## [Excerpt]
Start of Block

Fuzzy Slippers

Since switching to full-time remote work, most of my time is spent at home. My schedule includes a moderate number of meetings, but my employer doesn’t require that everyone be on camera all the time, so I’m certainly not getting up every morning and putting on a suit and tie. The closest thing I have to formal work attire is a solid-color Costco polo shirt and a pair of jeans with a pair of white cotton athletic socks in place of shoes.

A few months back, though, I realized that I should really go to the effort of wearing shoes more often. One reason is that I have some very cool sneakers — rainbow-hued Chuck Taylors, for example — that deserve to get more use. But in truth, the house is so quiet when I’m working* that the sound of my big feet clomping down the wooden stairs to the kitchen annoys me.

End of Block

Dataset entries
Start of Block

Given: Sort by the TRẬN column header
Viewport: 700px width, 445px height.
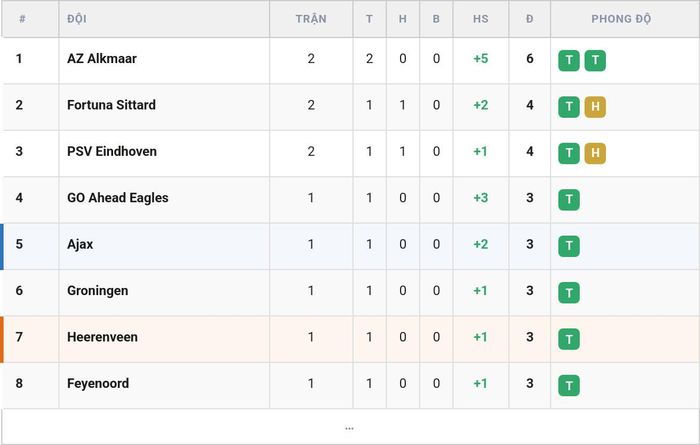Looking at the screenshot, I should pos(311,19).
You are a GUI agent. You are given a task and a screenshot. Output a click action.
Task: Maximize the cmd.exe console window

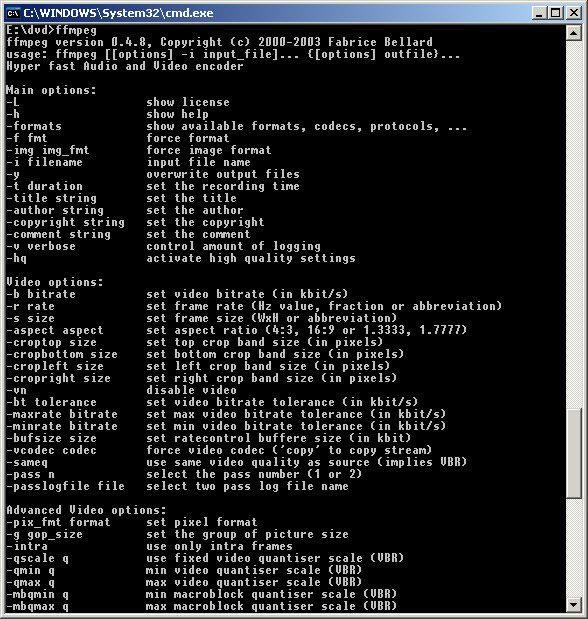click(556, 13)
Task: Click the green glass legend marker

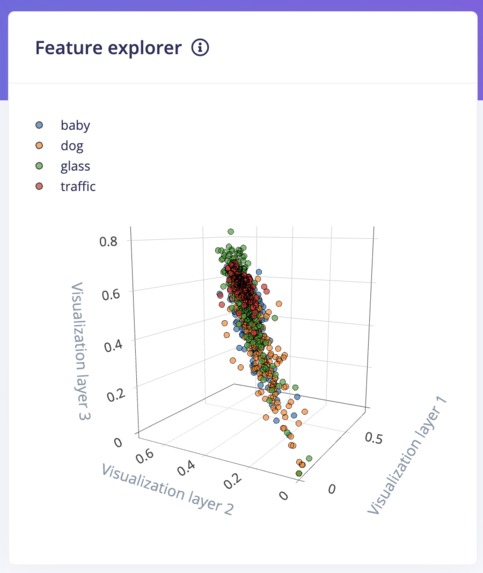Action: click(x=39, y=166)
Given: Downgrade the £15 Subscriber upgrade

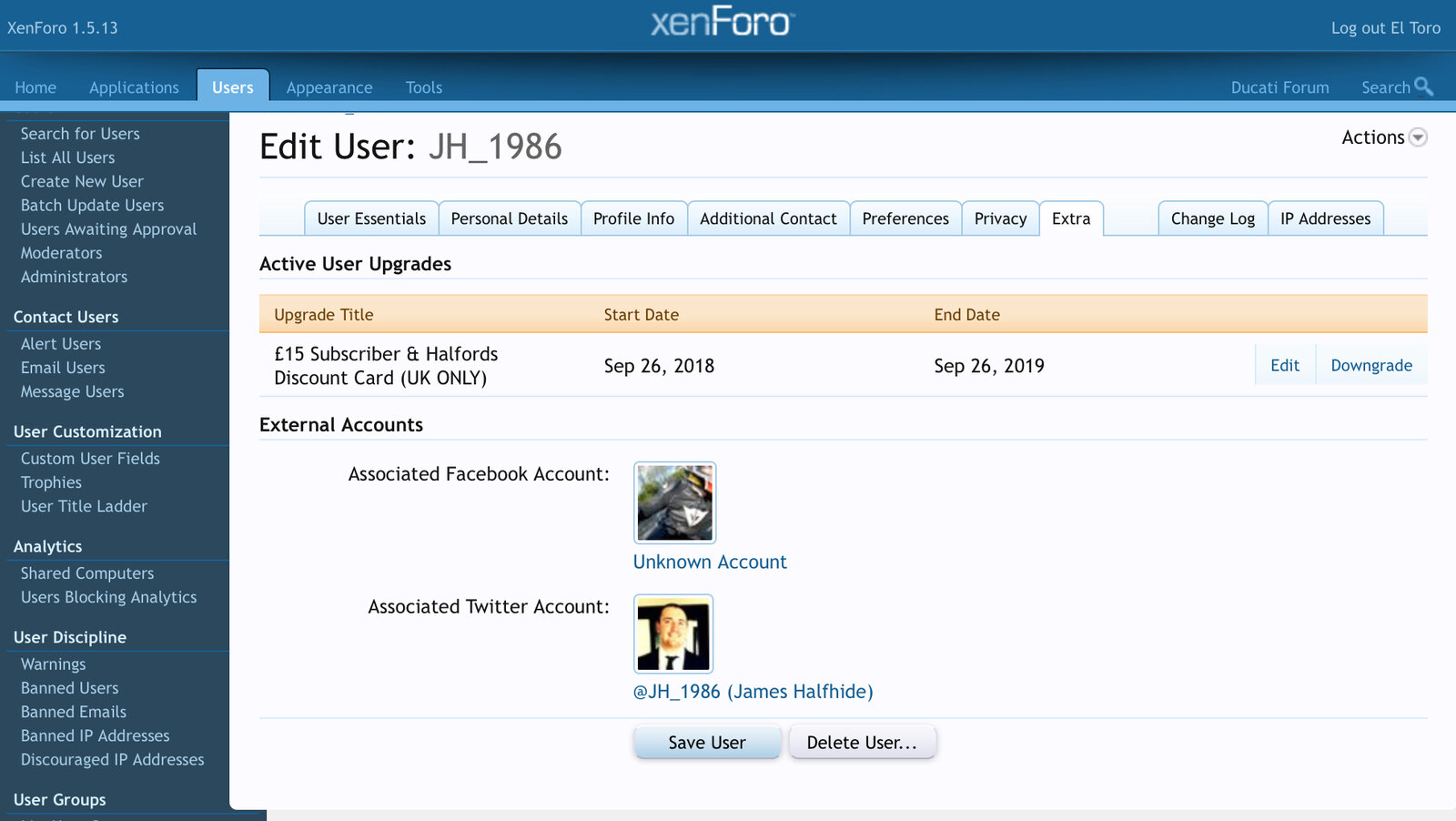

End of Block

## [Work task]
Reproduce the passage of the Fuzzy Slippers text between "Since switching to" and "place of shoes.", inclusive.

## [Written response]
Since switching to full-time remote work, most of my time is spent at home. My schedule includes a moderate number of meetings, but my employer doesn’t require that everyone be on camera all the time, so I’m certainly not getting up every morning and putting on a suit and tie. The closest thing I have to formal work attire is a solid-color Costco polo shirt and a pair of jeans with a pair of white cotton athletic socks in place of shoes.